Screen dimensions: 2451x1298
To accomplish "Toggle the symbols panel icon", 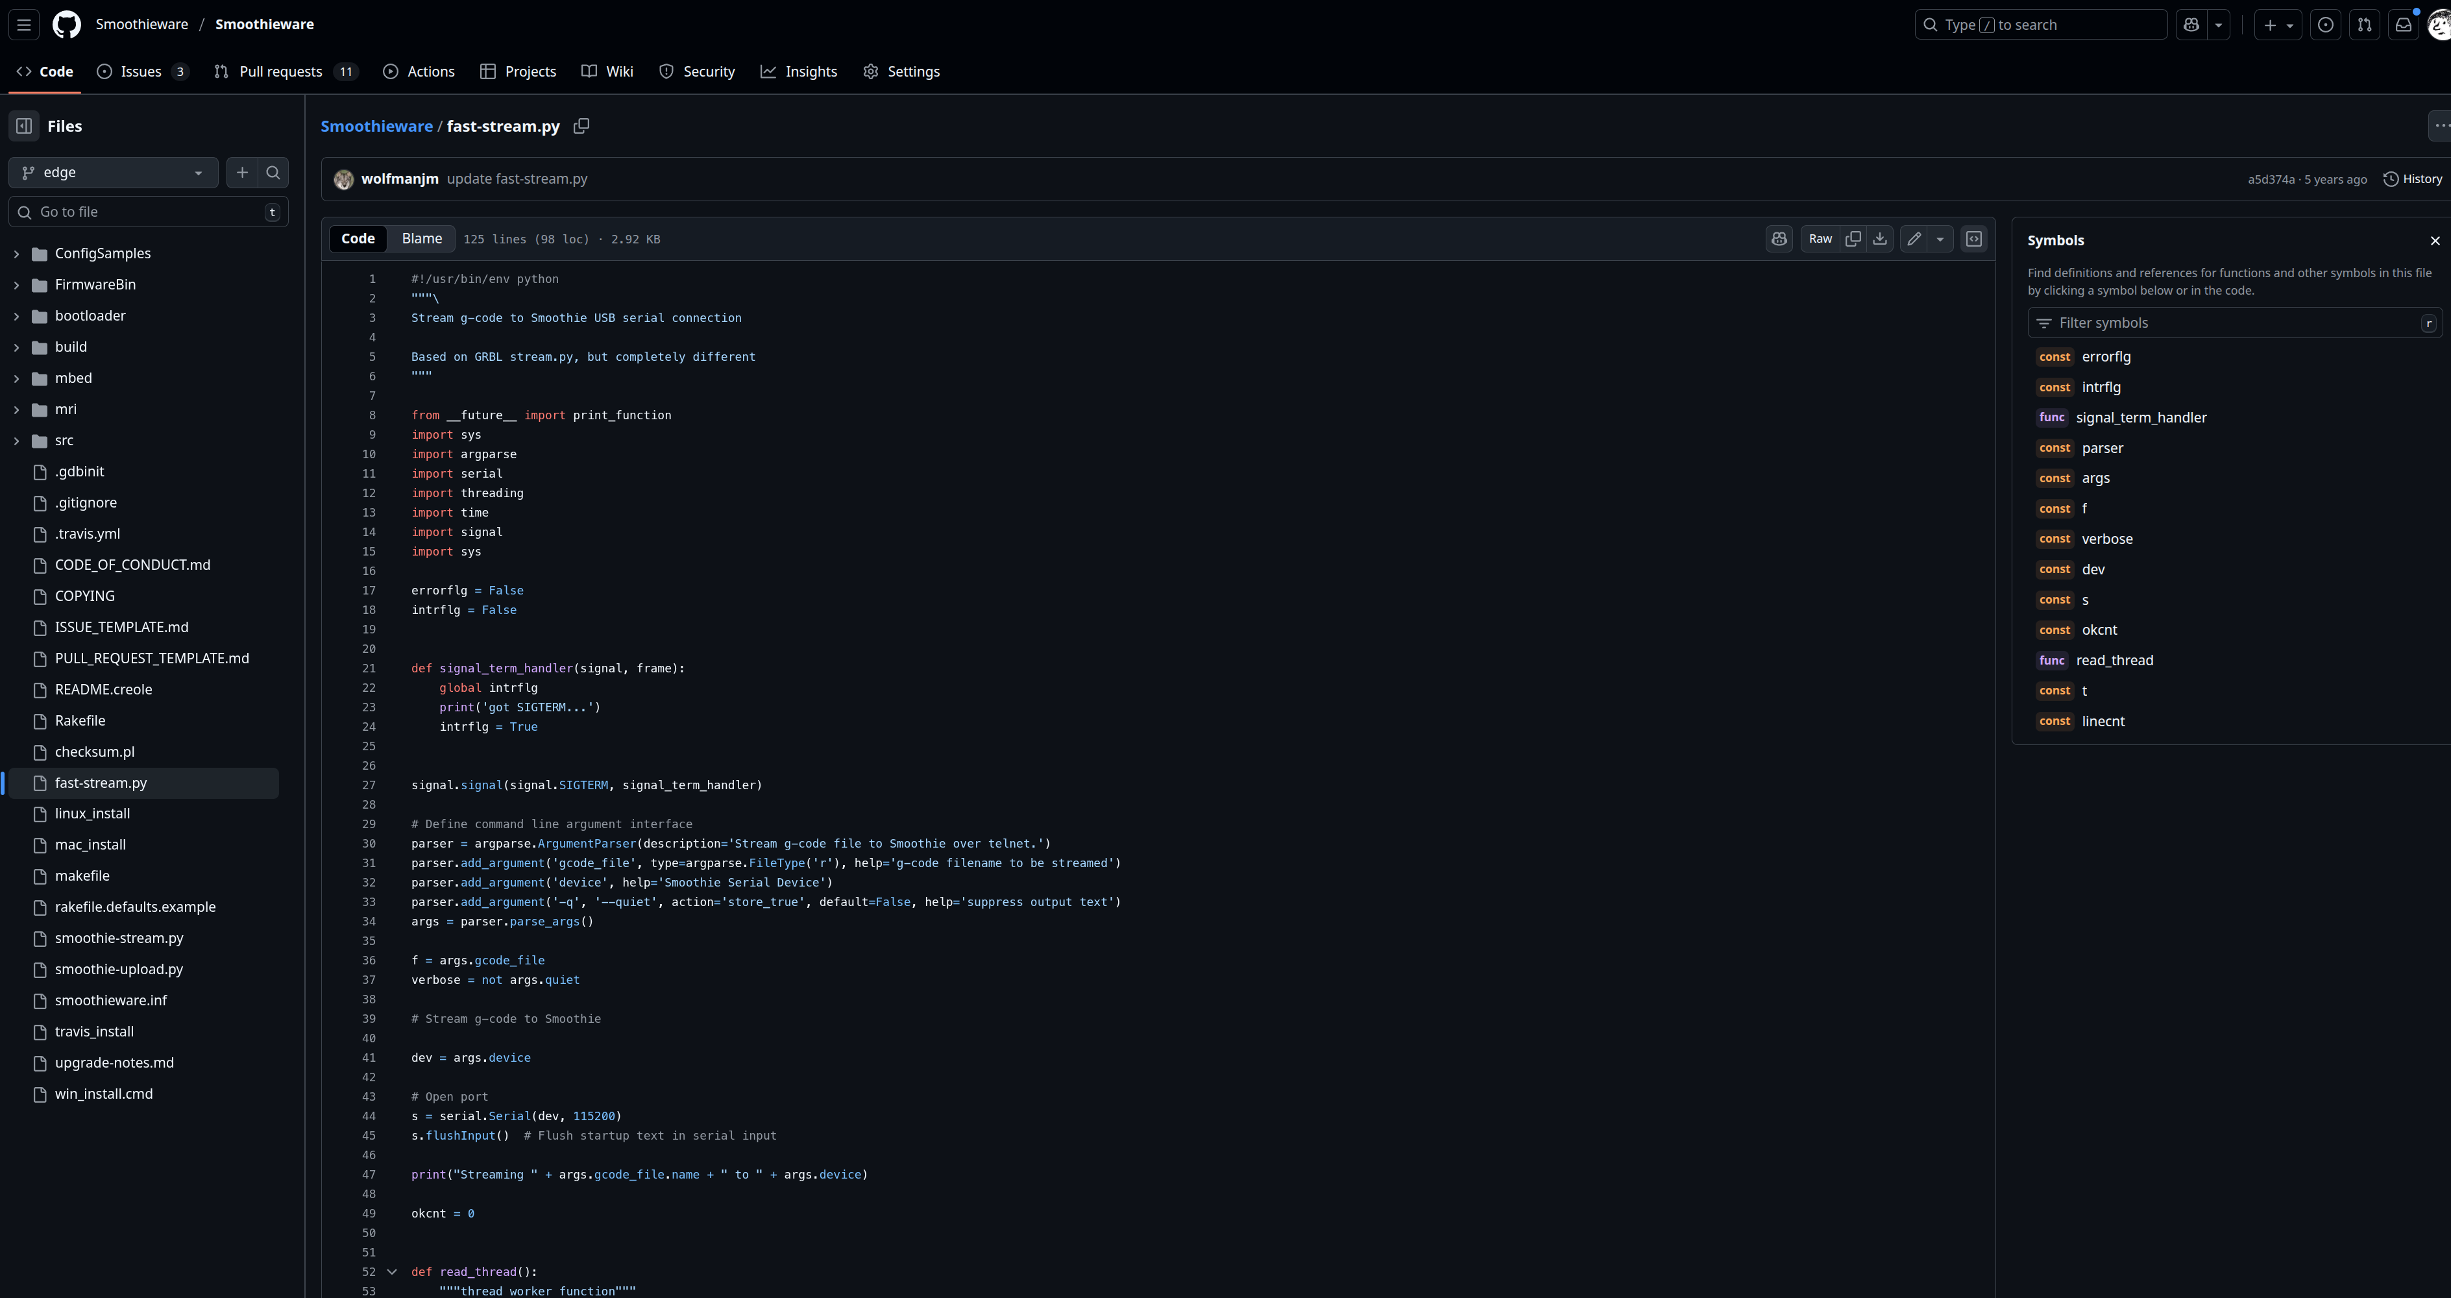I will click(1973, 239).
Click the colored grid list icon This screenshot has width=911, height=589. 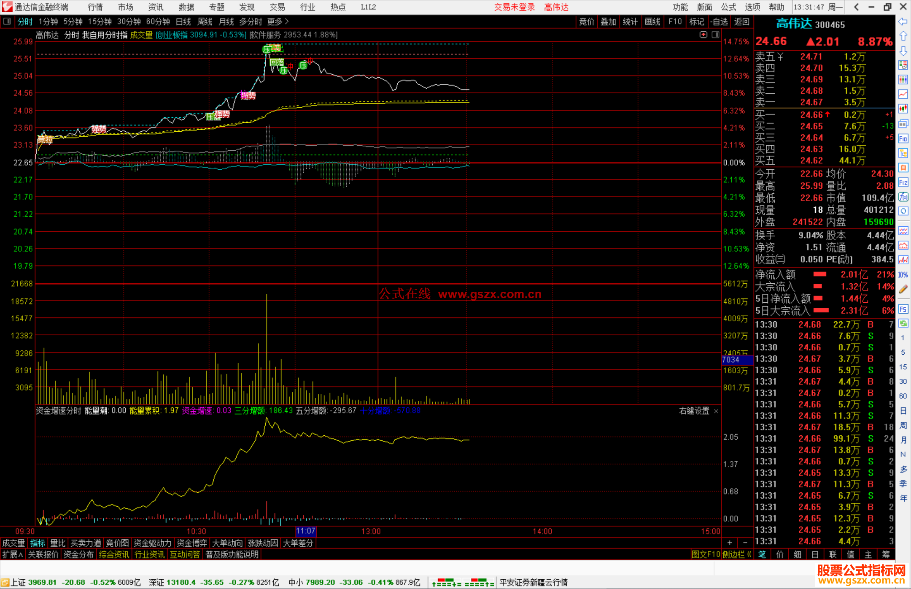[x=903, y=79]
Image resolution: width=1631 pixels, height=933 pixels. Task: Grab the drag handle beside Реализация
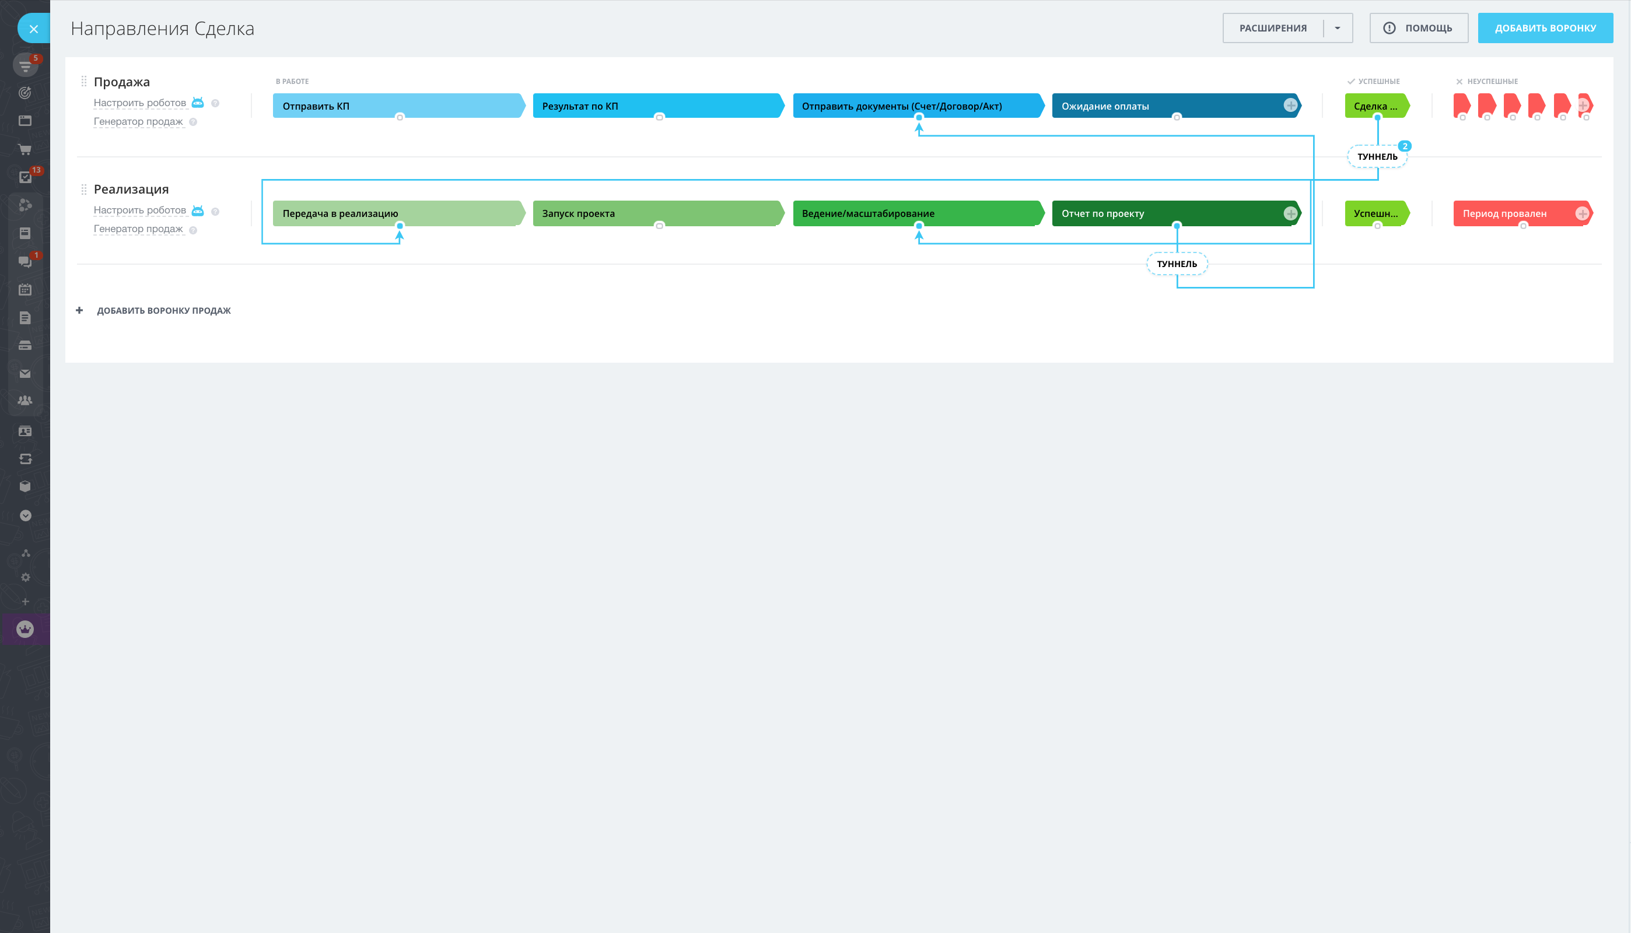click(84, 189)
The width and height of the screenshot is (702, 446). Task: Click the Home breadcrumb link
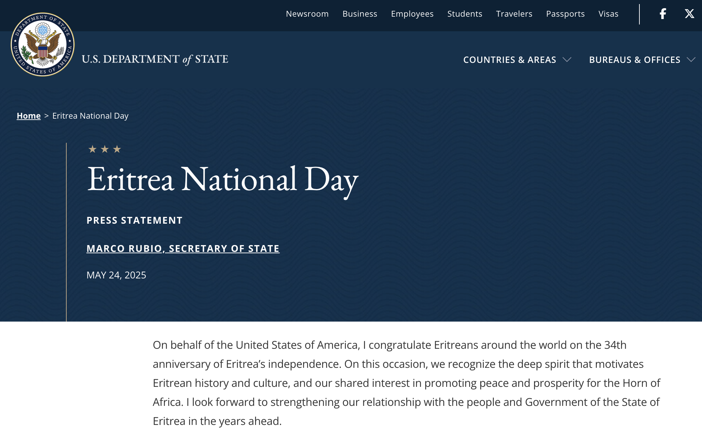29,116
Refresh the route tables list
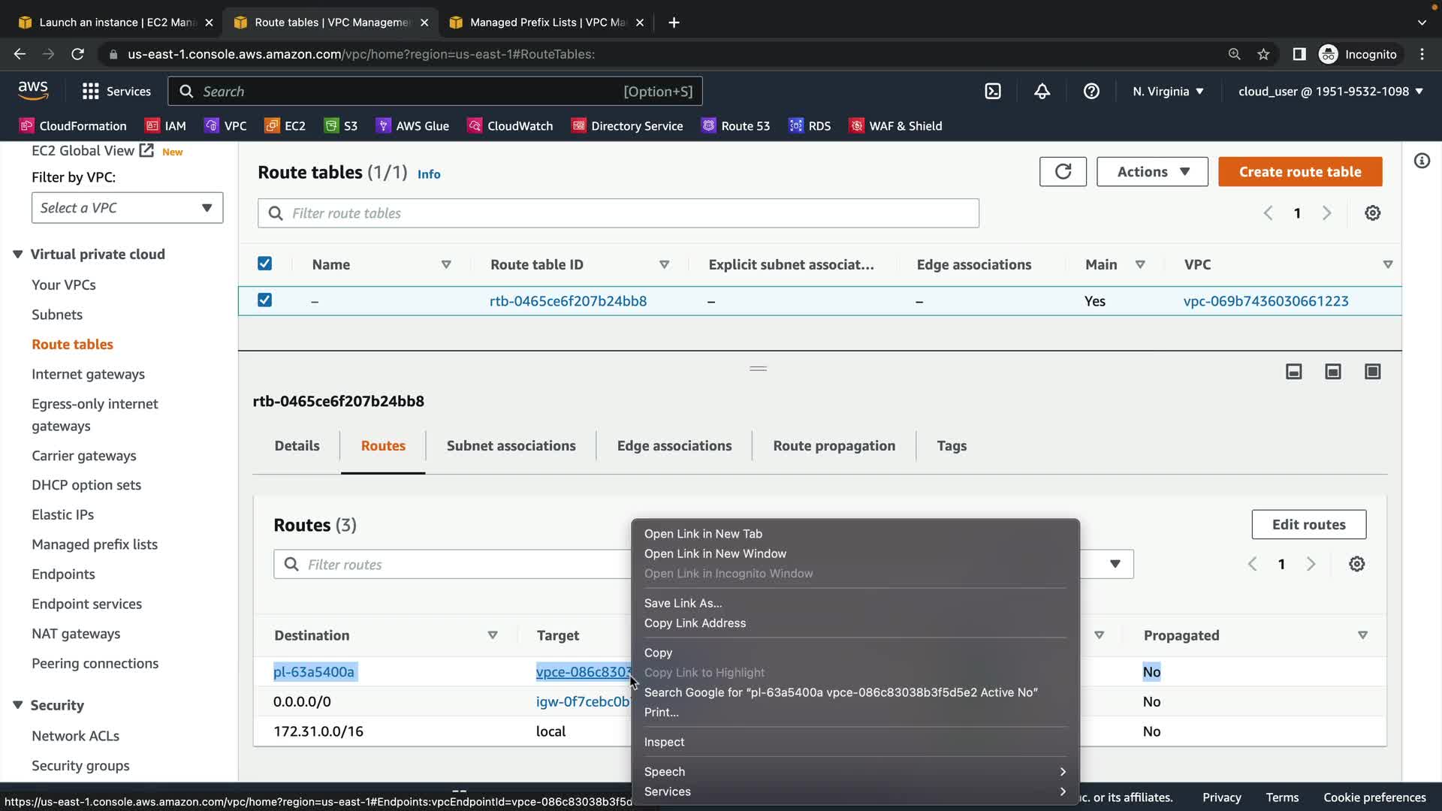This screenshot has height=811, width=1442. point(1063,172)
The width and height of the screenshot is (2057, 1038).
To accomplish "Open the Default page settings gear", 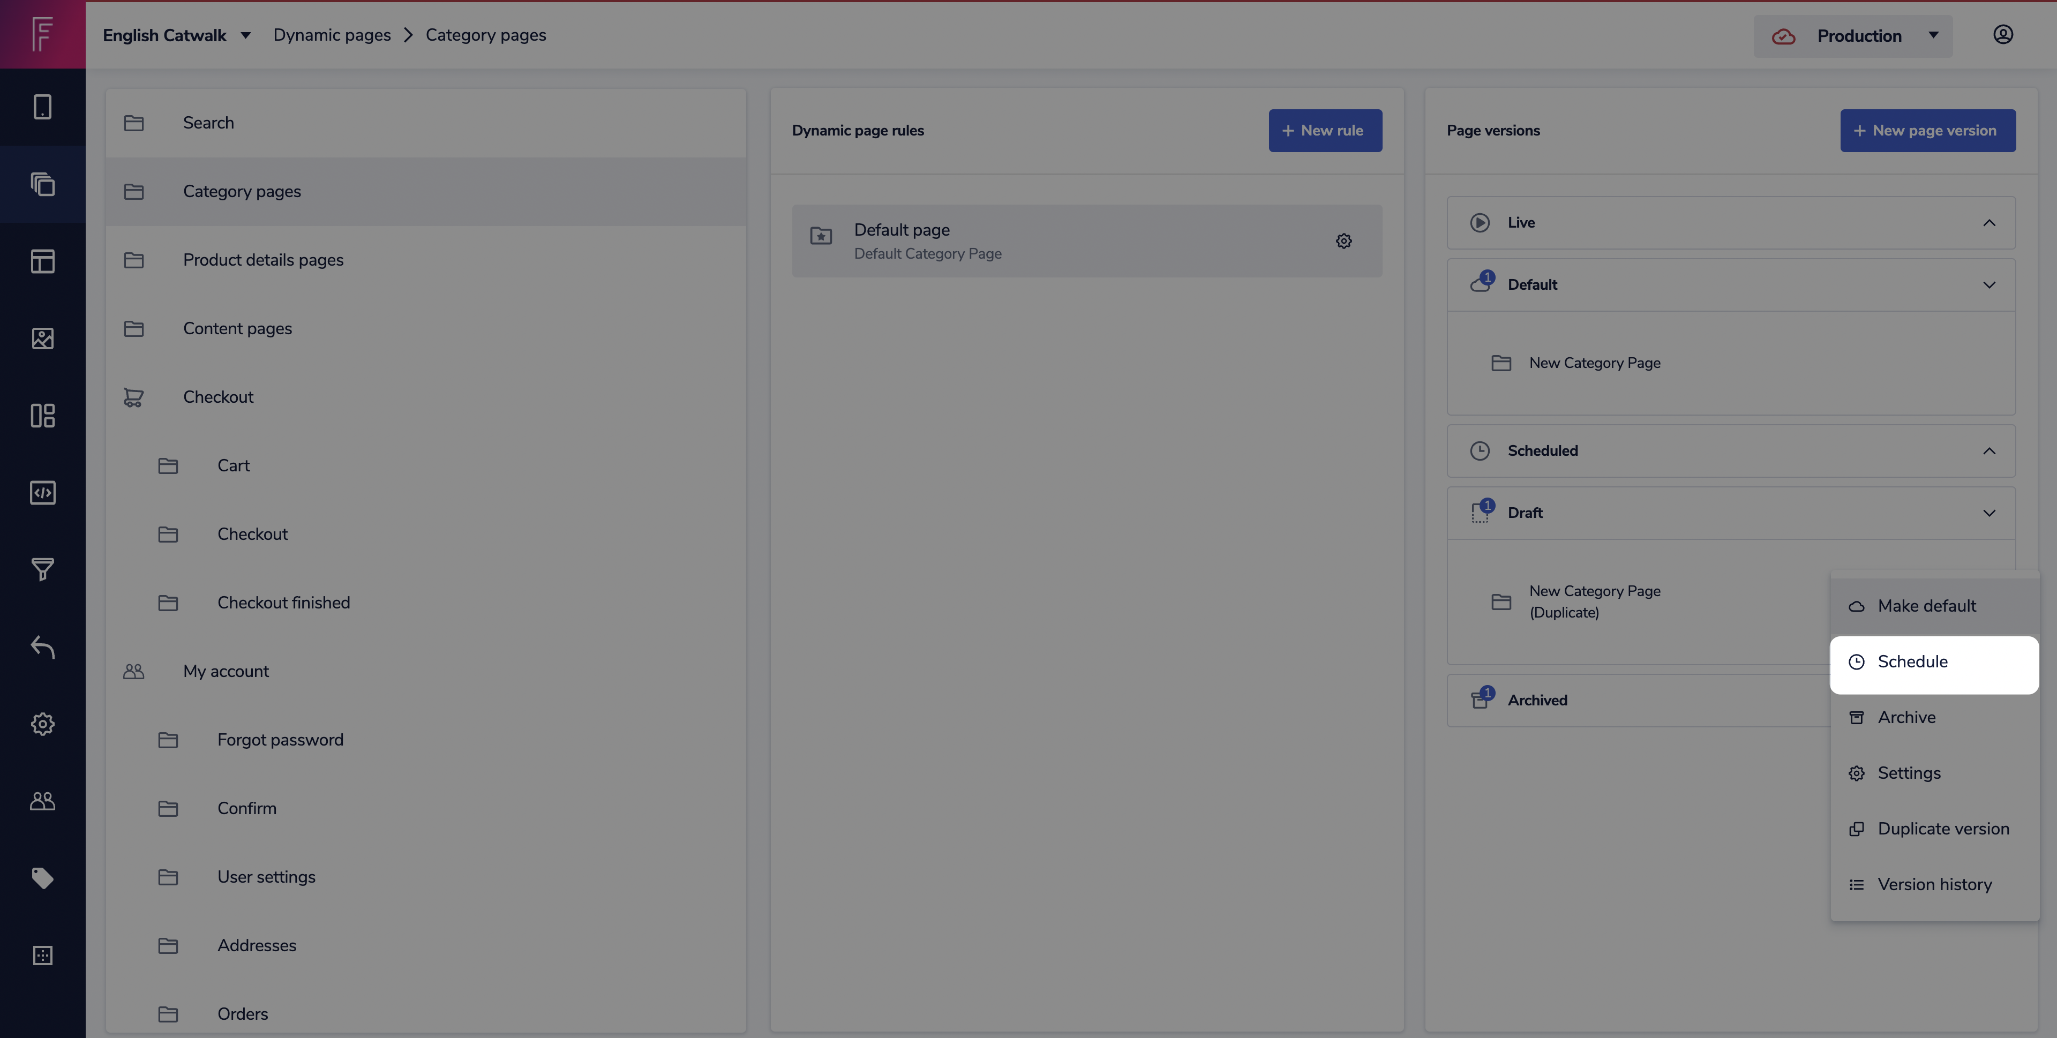I will coord(1344,241).
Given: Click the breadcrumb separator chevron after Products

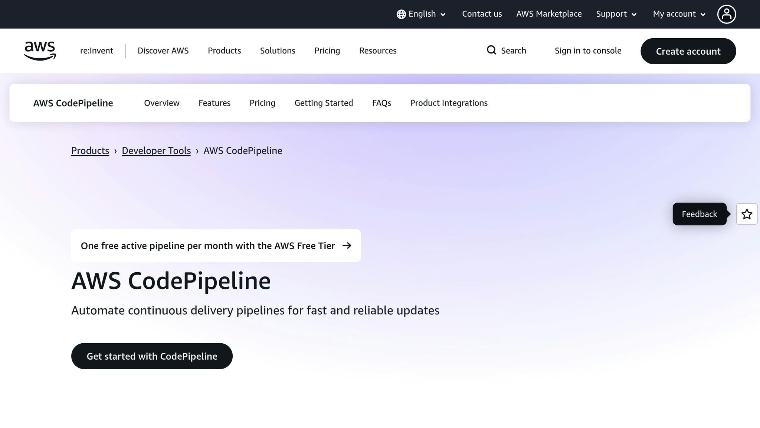Looking at the screenshot, I should [116, 151].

§ **REQUIREMENT**: The answer must be an exact copy of the lines from the one containing "Given: Click the" through the last line of the records, and nothing else. Pictures do not belong in it.

§ **SOLUTION TO THIS EXERCISE**:
Given: Click the breadcrumb separator chevron after Products

Looking at the screenshot, I should [116, 151].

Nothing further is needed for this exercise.